(Data extract)
-*-*-
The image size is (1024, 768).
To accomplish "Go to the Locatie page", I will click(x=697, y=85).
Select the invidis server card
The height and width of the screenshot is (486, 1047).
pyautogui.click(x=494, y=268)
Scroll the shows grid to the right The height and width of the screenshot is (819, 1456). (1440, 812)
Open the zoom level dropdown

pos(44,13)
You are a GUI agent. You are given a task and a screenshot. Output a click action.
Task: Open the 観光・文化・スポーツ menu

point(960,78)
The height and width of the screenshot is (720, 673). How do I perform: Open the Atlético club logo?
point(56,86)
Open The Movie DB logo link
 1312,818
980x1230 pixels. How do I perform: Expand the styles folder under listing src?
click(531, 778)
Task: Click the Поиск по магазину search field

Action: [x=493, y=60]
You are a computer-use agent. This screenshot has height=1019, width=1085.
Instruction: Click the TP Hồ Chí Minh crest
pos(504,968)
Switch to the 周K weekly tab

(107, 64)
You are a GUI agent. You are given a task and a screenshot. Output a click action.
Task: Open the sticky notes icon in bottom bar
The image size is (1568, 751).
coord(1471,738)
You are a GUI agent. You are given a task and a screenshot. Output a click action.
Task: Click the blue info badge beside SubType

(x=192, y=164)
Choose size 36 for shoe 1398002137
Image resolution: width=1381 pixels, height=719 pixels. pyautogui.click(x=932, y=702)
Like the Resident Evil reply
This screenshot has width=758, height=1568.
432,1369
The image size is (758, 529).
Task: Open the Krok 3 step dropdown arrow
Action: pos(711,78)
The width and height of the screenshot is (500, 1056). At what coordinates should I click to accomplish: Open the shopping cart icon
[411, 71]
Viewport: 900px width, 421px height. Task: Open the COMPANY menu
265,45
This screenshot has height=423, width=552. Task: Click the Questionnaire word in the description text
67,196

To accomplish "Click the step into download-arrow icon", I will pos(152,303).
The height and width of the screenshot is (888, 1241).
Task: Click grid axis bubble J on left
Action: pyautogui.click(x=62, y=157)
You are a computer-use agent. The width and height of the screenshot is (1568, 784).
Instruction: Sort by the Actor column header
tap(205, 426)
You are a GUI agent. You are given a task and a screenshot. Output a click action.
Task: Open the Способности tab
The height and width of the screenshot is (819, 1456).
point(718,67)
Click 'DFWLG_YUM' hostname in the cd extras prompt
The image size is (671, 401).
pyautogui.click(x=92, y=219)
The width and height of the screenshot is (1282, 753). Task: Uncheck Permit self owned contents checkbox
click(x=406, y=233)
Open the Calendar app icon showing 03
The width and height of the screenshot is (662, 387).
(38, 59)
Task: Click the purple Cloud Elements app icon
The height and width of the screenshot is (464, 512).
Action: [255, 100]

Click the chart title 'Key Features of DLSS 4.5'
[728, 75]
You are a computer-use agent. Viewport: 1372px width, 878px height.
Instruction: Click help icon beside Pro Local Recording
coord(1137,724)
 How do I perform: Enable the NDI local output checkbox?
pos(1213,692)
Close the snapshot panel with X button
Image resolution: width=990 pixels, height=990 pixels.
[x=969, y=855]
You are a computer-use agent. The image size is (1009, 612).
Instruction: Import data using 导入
-*-*-
Begin with the line above that has "You are a computer-use agent. This" and continue through the line that has "Task: Open the sticky", setting each one down exactly. Stop there.

(Answer for this exercise)
You are a computer-use agent. This screenshot has height=1019, width=1085.
Instruction: Click the TP Hồ Chí Minh crest
pos(504,968)
Switch to the 周K weekly tab

(107, 64)
You are a GUI agent. You are given a task and a screenshot. Output a click action.
Task: Open the sticky notes icon in bottom bar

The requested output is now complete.